• _MATERIALS PROVIDED_:
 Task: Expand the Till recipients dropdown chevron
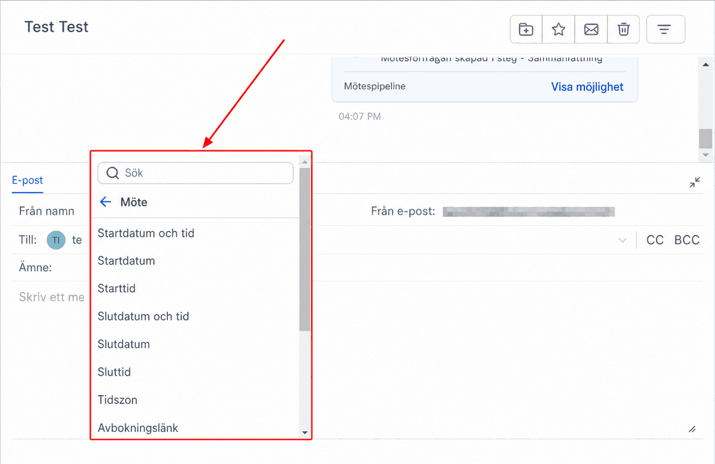pyautogui.click(x=622, y=240)
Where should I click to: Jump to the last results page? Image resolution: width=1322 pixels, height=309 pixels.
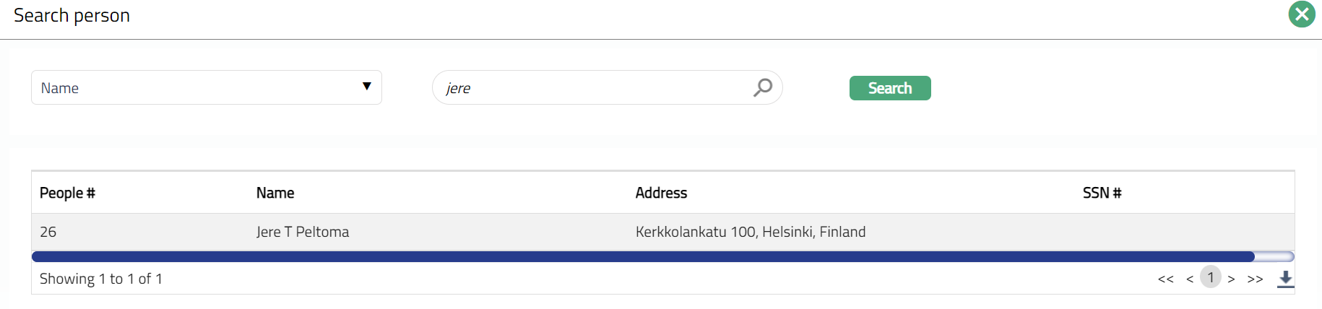1255,279
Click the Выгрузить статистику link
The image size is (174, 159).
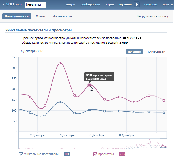click(x=152, y=16)
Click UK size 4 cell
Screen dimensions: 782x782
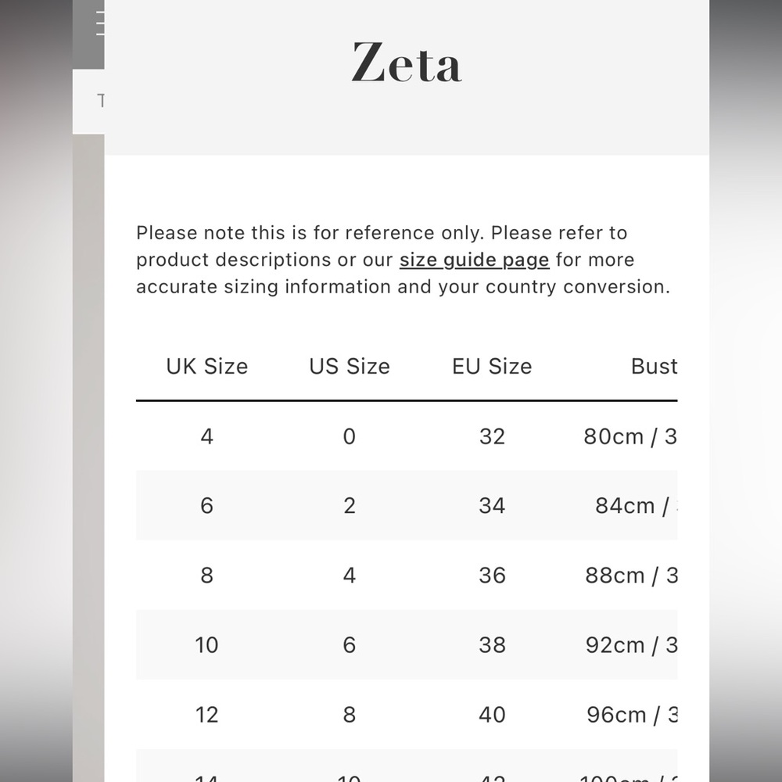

• _TASK DIRECTIONS_: Output every record verbatim, skipping images.

• _RESPONSE BELOW_:
 Task: Expand the Till recipients dropdown chevron
pyautogui.click(x=622, y=240)
Where should I click to: Jump to the last results page? Image resolution: width=1322 pixels, height=309 pixels.
1255,279
Click the Выгрузить статистику link
The image size is (174, 159).
click(x=152, y=16)
Click UK size 4 cell
Screen dimensions: 782x782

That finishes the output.